Just like the previous attack her blow would likely have done nothing, yet we see no point in continuing to allow them to suffer under their delusions of free will as a me activates a two third strong increase [Lesser Field of Gravity Manipulation] and watch both our underenhanced prey try and fail to stay upright.

As they lay prone and releasing all manner of unsightly language we let our remaining humanity get the better of us by way of a me opining of the vehemently cursing Calvin in a low tone.

“Why?”

The duos tide of vitriol ceases as if the me has uttered some magical spell of silence and many me's begin to think we will have to use more extreme measures to extract our ponund truth when the young Asian man spits out.

“You want to know why you took our home? Or is it why you killed our friends? Or better YET, IS IT WHY YOU FUCKING KILLED JUDY?!”

As the spittle streaks down his chin a me counters as evenly as it can mange.

“Why did you have Gérard, Toni and Peter killed and leave Giselle to be tortured and raped?”

Clearly not expecting our answer he stammers.

“T-that’s not…They were supposed…”

Before he reaches some kind of internal resolution and screams.

“THE ONLY REASON THEY WERE BROUGHT INTO THIS IN THE FIRST FUCKING PLACE IS BECAUSE OF WHAT YOU’VE DONE! NO… NO IT’S WORSE THAN THAT…IT’S BECAUSE OF WHAT YOU ARE!”

Unanimous interest piqued, a me queries.

“Alight numbnuts…I’ll bite...What am I?”

Scorn suffuses Calvin’s face as he airs something that he has quite clearly put considerable mental effort into.

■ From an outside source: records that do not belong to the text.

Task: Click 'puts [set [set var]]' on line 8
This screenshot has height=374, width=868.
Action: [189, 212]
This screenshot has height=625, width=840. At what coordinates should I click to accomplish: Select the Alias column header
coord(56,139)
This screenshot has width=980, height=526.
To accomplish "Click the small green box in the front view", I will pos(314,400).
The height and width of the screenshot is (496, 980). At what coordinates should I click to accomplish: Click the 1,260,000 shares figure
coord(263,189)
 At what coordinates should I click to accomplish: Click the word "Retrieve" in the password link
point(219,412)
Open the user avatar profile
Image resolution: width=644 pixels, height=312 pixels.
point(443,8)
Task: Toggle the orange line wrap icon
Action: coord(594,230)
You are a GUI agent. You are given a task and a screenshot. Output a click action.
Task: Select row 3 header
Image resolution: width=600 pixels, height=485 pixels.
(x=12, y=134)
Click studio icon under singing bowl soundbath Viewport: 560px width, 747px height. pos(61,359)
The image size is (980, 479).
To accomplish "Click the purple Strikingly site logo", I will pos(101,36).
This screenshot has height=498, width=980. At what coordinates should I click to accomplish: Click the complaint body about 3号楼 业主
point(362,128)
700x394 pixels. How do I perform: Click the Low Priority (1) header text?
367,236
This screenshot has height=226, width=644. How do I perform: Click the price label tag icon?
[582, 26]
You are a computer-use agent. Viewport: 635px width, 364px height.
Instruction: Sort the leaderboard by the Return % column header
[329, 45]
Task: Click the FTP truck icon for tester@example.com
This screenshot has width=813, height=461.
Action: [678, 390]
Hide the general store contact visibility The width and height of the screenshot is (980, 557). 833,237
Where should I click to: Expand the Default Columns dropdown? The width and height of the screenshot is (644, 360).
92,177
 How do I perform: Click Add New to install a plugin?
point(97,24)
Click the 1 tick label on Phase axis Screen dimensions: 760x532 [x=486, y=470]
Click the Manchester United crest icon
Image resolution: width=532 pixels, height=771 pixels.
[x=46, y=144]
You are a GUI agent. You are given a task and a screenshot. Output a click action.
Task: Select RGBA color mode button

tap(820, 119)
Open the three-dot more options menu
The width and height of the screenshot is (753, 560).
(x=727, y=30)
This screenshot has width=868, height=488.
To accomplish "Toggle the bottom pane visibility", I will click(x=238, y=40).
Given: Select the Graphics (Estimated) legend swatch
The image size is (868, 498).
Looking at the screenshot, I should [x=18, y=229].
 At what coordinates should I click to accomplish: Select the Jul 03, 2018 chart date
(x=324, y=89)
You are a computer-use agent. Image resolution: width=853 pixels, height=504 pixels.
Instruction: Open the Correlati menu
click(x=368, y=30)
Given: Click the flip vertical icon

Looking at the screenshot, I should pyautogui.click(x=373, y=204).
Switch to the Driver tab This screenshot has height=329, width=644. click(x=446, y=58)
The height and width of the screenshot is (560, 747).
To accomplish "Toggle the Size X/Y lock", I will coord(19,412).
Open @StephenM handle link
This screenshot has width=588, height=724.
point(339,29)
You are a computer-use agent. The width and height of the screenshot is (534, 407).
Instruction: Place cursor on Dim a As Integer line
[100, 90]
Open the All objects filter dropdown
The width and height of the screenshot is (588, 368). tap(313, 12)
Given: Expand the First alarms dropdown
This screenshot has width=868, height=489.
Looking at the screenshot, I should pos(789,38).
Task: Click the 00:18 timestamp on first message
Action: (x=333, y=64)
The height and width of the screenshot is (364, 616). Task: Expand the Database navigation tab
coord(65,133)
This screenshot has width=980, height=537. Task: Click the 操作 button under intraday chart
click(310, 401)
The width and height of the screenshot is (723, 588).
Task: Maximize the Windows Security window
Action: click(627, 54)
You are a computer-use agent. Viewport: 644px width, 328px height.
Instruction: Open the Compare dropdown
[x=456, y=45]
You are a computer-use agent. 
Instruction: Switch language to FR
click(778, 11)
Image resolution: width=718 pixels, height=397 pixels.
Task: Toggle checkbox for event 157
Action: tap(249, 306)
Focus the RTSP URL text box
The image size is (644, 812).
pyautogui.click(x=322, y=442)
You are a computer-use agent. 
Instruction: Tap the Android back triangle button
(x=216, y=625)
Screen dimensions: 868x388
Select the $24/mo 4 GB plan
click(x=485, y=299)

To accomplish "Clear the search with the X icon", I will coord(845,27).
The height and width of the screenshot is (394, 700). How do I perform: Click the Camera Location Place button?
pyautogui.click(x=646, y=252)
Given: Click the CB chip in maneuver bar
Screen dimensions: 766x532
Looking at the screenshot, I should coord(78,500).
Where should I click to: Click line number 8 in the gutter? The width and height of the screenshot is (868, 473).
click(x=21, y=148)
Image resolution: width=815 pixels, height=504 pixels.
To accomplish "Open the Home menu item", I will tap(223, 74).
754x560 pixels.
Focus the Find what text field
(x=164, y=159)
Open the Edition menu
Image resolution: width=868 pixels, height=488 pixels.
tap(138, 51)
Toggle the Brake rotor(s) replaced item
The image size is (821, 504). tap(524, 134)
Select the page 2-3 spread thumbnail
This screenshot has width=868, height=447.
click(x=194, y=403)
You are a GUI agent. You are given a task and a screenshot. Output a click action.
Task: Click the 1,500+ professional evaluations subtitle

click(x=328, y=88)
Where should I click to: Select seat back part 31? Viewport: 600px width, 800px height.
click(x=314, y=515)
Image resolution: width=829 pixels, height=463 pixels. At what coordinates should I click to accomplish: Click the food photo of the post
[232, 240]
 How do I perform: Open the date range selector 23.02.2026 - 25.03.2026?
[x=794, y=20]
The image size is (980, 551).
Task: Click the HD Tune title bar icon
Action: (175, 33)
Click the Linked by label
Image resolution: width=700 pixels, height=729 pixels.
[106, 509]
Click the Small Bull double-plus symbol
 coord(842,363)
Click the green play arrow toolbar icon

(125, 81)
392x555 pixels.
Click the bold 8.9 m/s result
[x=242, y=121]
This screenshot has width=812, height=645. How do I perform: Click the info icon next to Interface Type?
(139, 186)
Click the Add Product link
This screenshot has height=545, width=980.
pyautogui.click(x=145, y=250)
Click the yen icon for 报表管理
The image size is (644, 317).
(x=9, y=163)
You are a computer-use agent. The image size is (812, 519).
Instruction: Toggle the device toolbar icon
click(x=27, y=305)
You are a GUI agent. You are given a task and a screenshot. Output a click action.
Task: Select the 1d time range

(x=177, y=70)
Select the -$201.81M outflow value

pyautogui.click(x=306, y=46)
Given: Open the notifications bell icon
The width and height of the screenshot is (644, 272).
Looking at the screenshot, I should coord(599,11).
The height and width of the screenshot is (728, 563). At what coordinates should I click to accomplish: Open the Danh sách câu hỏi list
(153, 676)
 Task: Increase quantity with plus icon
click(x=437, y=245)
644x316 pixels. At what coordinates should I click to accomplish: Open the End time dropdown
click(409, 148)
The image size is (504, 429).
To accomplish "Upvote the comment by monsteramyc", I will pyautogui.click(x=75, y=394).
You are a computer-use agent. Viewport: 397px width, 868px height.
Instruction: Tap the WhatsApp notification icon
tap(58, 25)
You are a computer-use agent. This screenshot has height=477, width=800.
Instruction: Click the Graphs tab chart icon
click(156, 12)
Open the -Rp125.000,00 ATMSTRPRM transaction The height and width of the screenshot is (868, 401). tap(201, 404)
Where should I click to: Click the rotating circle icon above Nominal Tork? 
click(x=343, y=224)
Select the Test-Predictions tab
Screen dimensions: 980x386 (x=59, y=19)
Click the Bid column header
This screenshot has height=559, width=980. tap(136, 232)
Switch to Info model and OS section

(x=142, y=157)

“Your hollow! You see other peoples happiness and because your incapable of creating your own, you snuff out theirs! THE ONLY THING YOUR CAPABLE OF CREATING IS DESTRUCTION AND SUFFERING AND EVERYTHING YOU TOUCH TURNS TO SHIT! YOU ARE A MONSTER THAT NEEDS TO BE ENDED, NO MATTER THE LIVES THAT ARE SACRIFICED TO DO IT! ALL BECAUSE THE COST OF LETTING YOU CONTINUE TO EXIST IS JUST TOO FUCKING HIGH! YOU’RE AN ABOMINATION AND AN EVOLUTIONARY EYESORE AND I WILL KILL YOU IF IT’S THE LAST THING I DO!”

Letting his words hang in the air.

The me's once more stand at the precipice of how best to appropriately deal with our fellow ex-man.